* **What is being asked**:
Each line below is to be copied out exactly, and none may be omitted.

(Saved data entries)
----

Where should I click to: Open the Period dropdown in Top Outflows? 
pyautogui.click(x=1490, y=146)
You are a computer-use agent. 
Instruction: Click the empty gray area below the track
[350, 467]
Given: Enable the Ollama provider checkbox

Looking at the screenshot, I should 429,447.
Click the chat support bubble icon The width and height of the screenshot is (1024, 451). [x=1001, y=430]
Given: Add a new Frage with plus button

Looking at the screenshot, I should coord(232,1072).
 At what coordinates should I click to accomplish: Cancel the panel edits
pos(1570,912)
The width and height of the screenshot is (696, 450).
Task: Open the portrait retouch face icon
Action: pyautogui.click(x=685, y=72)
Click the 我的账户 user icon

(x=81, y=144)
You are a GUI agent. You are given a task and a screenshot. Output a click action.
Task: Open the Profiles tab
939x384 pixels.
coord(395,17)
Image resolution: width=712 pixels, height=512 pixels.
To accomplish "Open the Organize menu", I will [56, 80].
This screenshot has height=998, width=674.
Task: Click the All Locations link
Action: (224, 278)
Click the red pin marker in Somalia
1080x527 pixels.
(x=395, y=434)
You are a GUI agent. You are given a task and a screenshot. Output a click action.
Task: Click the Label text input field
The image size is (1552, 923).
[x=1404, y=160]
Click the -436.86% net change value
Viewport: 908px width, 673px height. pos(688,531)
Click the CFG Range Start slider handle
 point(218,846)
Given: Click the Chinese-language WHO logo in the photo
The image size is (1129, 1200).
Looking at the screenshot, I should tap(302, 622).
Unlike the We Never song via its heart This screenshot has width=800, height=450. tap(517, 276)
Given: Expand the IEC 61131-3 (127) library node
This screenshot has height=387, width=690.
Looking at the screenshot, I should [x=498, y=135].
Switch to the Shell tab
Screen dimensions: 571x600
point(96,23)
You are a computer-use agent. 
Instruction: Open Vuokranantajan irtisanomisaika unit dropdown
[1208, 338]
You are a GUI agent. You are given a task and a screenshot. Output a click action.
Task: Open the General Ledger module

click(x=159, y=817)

----

* **Your response**:
Where should I click to: Open the Period dropdown in Top Outflows? 
pyautogui.click(x=1490, y=146)
You are a computer-use agent. 
Instruction: Click the empty gray area below the track
[350, 467]
Given: Enable the Ollama provider checkbox

Looking at the screenshot, I should 429,447.
Click the chat support bubble icon The width and height of the screenshot is (1024, 451). [x=1001, y=430]
Given: Add a new Frage with plus button

Looking at the screenshot, I should coord(232,1072).
 At what coordinates should I click to accomplish: Cancel the panel edits
pos(1570,912)
The width and height of the screenshot is (696, 450).
Task: Open the portrait retouch face icon
Action: pyautogui.click(x=685, y=72)
Click the 我的账户 user icon

(x=81, y=144)
You are a GUI agent. You are given a task and a screenshot. Output a click action.
Task: Open the Profiles tab
939x384 pixels.
coord(395,17)
Image resolution: width=712 pixels, height=512 pixels.
To accomplish "Open the Organize menu", I will [56, 80].
This screenshot has height=998, width=674.
Task: Click the All Locations link
Action: (224, 278)
Click the red pin marker in Somalia
1080x527 pixels.
(x=395, y=434)
You are a GUI agent. You are given a task and a screenshot. Output a click action.
Task: Click the Label text input field
The image size is (1552, 923).
[x=1404, y=160]
Click the -436.86% net change value
Viewport: 908px width, 673px height. pos(688,531)
Click the CFG Range Start slider handle
 point(218,846)
Given: Click the Chinese-language WHO logo in the photo
The image size is (1129, 1200).
Looking at the screenshot, I should tap(302, 622).
Unlike the We Never song via its heart This screenshot has width=800, height=450. tap(517, 276)
Given: Expand the IEC 61131-3 (127) library node
This screenshot has height=387, width=690.
Looking at the screenshot, I should [x=498, y=135].
Switch to the Shell tab
Screen dimensions: 571x600
point(96,23)
You are a computer-use agent. 
Instruction: Open Vuokranantajan irtisanomisaika unit dropdown
[1208, 338]
You are a GUI agent. You are given a task and a screenshot. Output a click action.
Task: Open the General Ledger module

click(x=159, y=817)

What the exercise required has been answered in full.